= Esercizio assegnato 1 =
Estrai dal testo sull'emergenza siccità il passaggio che va da "La decisione è" a "e delle reti.", riportandolo parola per parola.
= Esercizio assegnato 2 =
Trasforma in un elenco puntato il paragrafo del testo sull'emergenza siccità che comincia con "La decisione è stata accolta", conservandone i fatti principali.

= Testo di partenza =

%%

A inizio luglio il Consiglio dei ministri ha dichiarato lo stato di emergenza nazionale per siccità fino al 31 dicembre per cinque regioni: Emilia-Romagna, Friuli Venezia Giulia, Lombardia, Piemonte e Veneto, stanziando anche 36,5 milioni di euro a carico del Fondo per le emergenze nazionali per far fronte ai primi interventi necessari. Nei prossimi giorni un’ordinanza del capo del Dipartimento nazionale di Protezione civile fisserà le regole per attuare le varie azioni previste.
La decisione è stata accolta favorevolmente dall’assessora regionale alla Protezione civile dell’Emilia-Romagna Irene Priolo, che ha sottolineato in particolare “i tempi rapidi per la dichiarazione di stato di emergenza nazionale sulla crisi idrica”, arrivata solo quattro giorni dopo la richiesta della Regione, e l’assegnazione delle risorse: 10,9 milioni per l’Emilia-Romagna che, a fronte di un fabbisogno stimato per le sole urgenze di 13,7 milioni, “permetteranno di dare un’ampia risposta alle attuali necessità”.
La Regione ha convocato per la giornata di venerdì 8 luglio una cabina di regia per condividere con tutti i soggetti interessati le priorità da inserire nel piano degli interventi, che dovrà contenere la lista delle misure di assistenza alla popolazione e le opere più urgenti per ripristinare la funzionalità dei servizi pubblici e delle reti.

%%

= Dati memorizzati =
%%

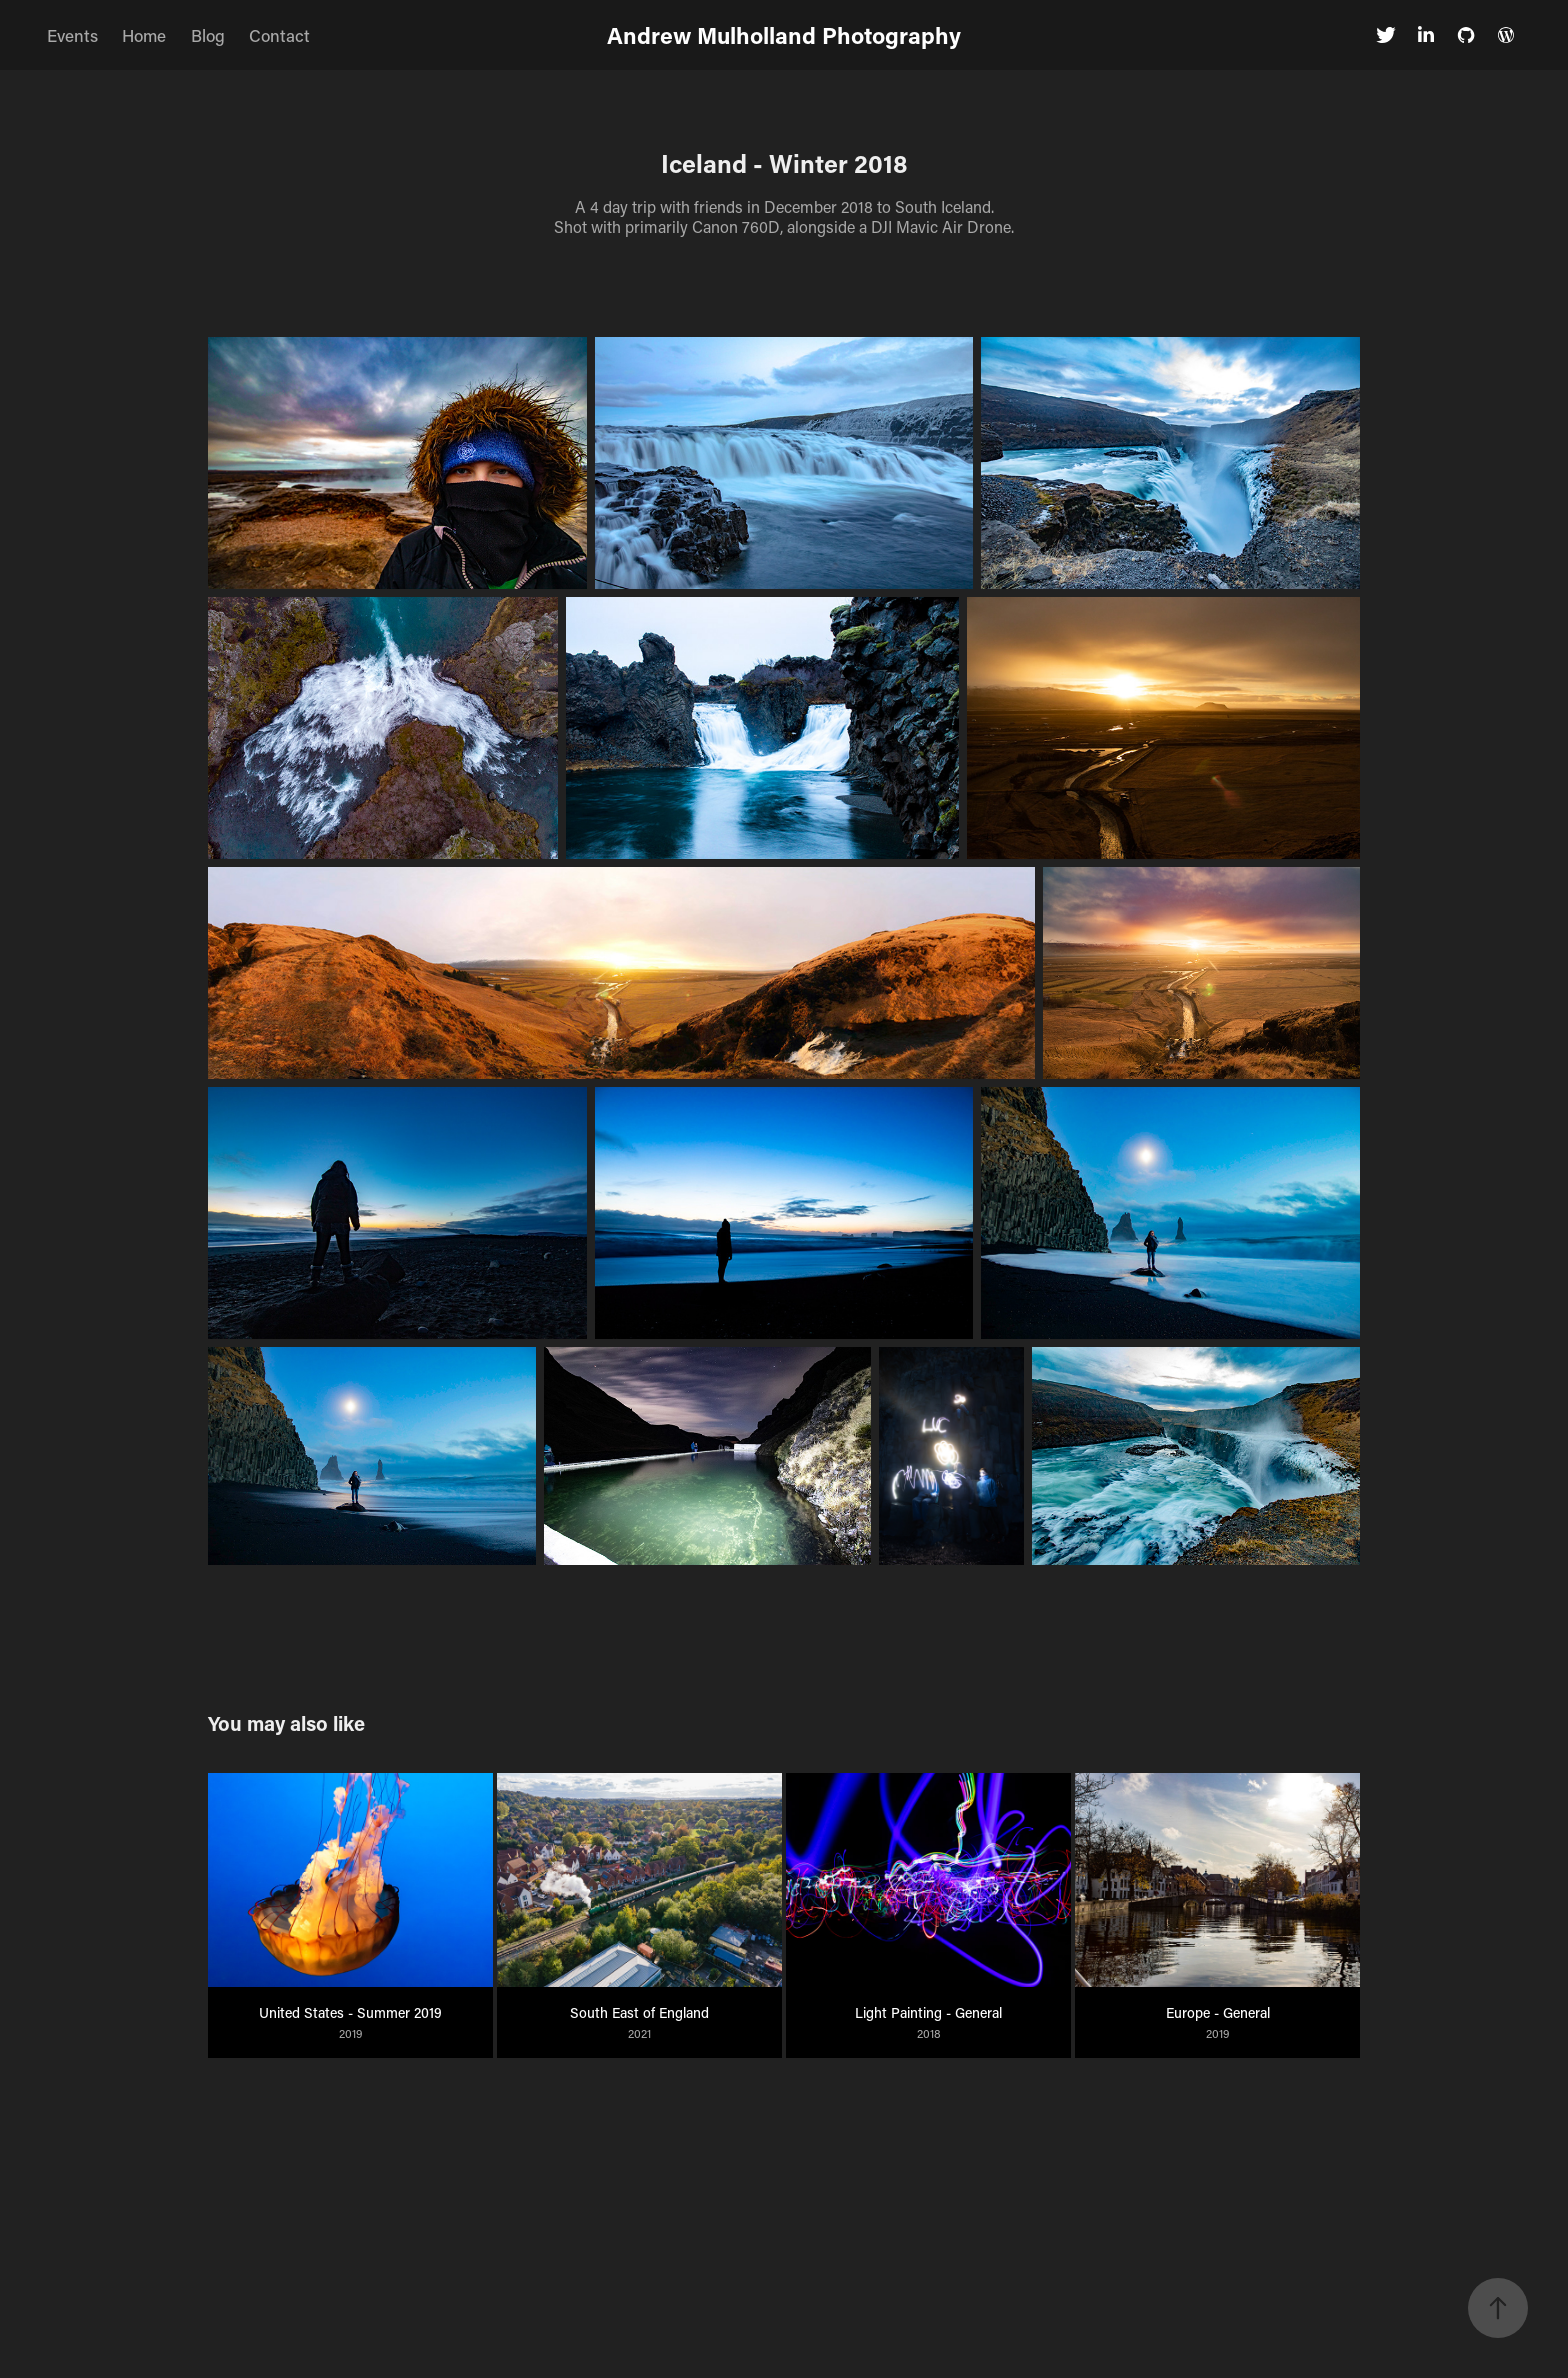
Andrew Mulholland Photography (784, 35)
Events (72, 35)
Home (144, 35)
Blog (208, 35)
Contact (279, 35)
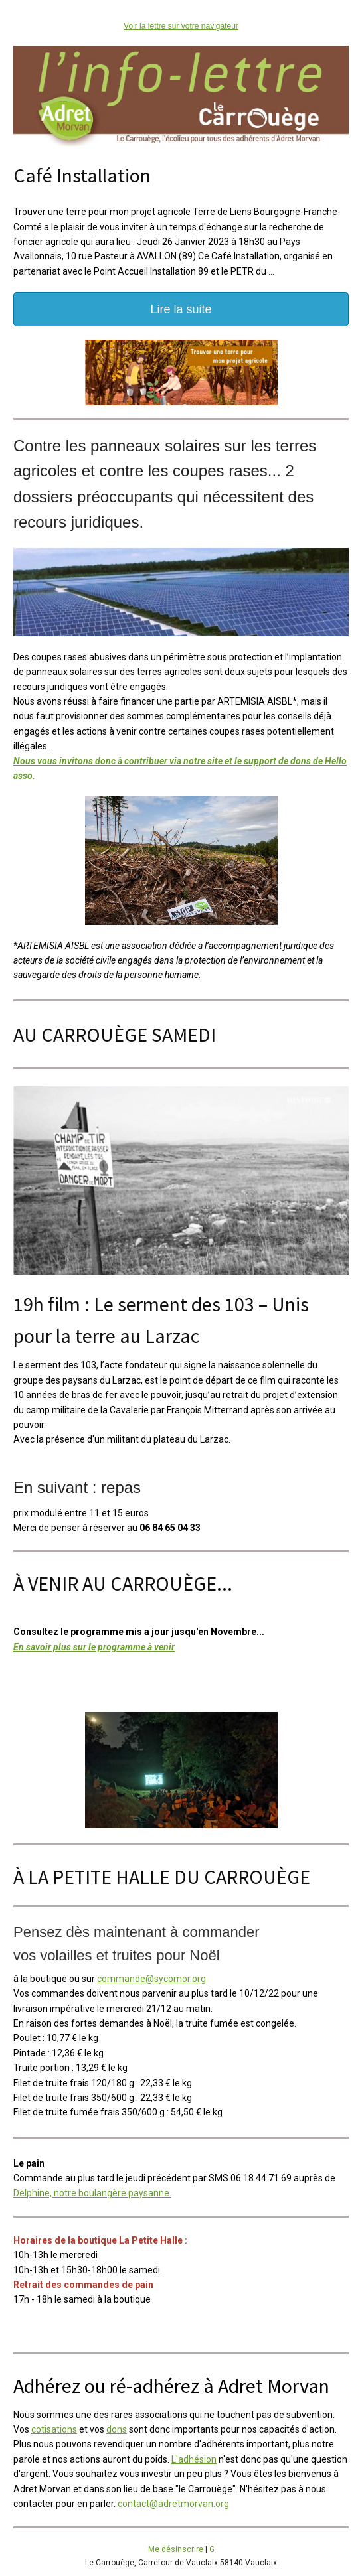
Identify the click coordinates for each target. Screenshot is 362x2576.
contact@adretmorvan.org (173, 2503)
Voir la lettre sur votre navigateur (181, 26)
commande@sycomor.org (151, 1978)
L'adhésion (194, 2459)
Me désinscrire (175, 2549)
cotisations (54, 2429)
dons (116, 2429)
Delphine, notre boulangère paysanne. (92, 2193)
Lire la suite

%%

= Risultato finale 1 =
La decisione è stata accolta favorevolmente dall’assessora regionale alla Protezione civile dell’Emilia-Romagna Irene Priolo, che ha sottolineato in particolare “i tempi rapidi per la dichiarazione di stato di emergenza nazionale sulla crisi idrica”, arrivata solo quattro giorni dopo la richiesta della Regione, e l’assegnazione delle risorse: 10,9 milioni per l’Emilia-Romagna che, a fronte di un fabbisogno stimato per le sole urgenze di 13,7 milioni, “permetteranno di dare un’ampia risposta alle attuali necessità”.
La Regione ha convocato per la giornata di venerdì 8 luglio una cabina di regia per condividere con tutti i soggetti interessati le priorità da inserire nel piano degli interventi, che dovrà contenere la lista delle misure di assistenza alla popolazione e le opere più urgenti per ripristinare la funzionalità dei servizi pubblici e delle reti.

= Risultato finale 2 =
- Irene Priolo, assessora regionale alla Protezione civile dell'Emilia-Romagna, ha accolto favorevolmente la decisione.
- Ha sottolineato la rapidità della dichiarazione dello stato di emergenza nazionale sulla crisi idrica, arrivata solo quattro giorni dopo la richiesta della Regione.
- Ha apprezzato anche l'assegnazione delle risorse: 10,9 milioni per l'Emilia-Romagna, a fronte di un fabbisogno stimato per le sole urgenze di 13,7 milioni.
- Secondo Priolo, questi fondi permetteranno di dare un'ampia risposta alle attuali necessità.